## [DESCRIPTION OF THE TASK]
Scan the entries for lines with the word "dropdown" and copy those lines.

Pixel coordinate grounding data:

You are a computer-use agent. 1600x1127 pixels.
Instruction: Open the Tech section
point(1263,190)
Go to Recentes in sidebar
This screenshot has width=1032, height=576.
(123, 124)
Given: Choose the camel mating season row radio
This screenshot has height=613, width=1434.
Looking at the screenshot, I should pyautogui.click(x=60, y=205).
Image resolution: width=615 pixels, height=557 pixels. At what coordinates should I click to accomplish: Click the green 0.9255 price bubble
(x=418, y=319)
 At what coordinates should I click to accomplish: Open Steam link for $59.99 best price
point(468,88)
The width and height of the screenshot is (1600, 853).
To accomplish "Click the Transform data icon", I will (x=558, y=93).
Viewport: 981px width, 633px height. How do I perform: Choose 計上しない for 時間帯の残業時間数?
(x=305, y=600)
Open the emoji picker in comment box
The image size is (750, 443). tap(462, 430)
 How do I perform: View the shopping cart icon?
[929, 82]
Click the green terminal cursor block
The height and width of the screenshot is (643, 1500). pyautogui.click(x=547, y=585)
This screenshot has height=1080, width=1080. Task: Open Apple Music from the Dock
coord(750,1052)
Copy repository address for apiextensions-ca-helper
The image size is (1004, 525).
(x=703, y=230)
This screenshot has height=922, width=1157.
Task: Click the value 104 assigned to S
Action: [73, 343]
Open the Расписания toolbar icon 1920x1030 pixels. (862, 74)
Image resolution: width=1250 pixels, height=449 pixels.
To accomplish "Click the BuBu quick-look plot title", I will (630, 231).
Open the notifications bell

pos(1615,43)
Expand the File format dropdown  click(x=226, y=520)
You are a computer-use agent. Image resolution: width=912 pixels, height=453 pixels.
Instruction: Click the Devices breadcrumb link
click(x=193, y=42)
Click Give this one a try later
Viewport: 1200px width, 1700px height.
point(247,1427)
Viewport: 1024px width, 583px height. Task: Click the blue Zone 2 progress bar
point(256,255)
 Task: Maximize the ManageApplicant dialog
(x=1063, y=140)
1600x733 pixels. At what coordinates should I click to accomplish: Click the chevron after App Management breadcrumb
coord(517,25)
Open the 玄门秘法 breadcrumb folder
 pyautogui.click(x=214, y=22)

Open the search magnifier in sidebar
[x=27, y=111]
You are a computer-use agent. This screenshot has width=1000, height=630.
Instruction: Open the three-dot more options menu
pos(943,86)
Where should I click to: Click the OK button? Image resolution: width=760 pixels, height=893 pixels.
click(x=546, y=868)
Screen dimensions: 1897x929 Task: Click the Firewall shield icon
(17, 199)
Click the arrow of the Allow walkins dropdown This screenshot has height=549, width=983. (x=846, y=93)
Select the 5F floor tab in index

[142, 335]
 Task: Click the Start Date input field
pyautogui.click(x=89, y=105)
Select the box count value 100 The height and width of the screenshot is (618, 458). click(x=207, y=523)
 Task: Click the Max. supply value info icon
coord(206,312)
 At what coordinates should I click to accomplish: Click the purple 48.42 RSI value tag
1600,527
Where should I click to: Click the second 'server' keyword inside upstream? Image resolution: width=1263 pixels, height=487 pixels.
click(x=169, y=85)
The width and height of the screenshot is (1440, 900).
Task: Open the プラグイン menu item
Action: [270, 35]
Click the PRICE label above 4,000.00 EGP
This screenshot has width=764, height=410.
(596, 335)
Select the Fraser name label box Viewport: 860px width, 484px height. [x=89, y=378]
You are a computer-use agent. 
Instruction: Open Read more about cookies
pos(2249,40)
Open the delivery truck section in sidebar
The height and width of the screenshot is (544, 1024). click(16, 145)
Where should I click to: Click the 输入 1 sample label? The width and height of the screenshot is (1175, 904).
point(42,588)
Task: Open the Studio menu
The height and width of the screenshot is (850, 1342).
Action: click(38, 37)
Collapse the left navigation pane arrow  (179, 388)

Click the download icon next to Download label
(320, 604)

## [EXERCISE SOLUTION]
Expand the File format dropdown  click(x=226, y=520)
Click the arrow of the Allow walkins dropdown This screenshot has height=549, width=983. (x=846, y=93)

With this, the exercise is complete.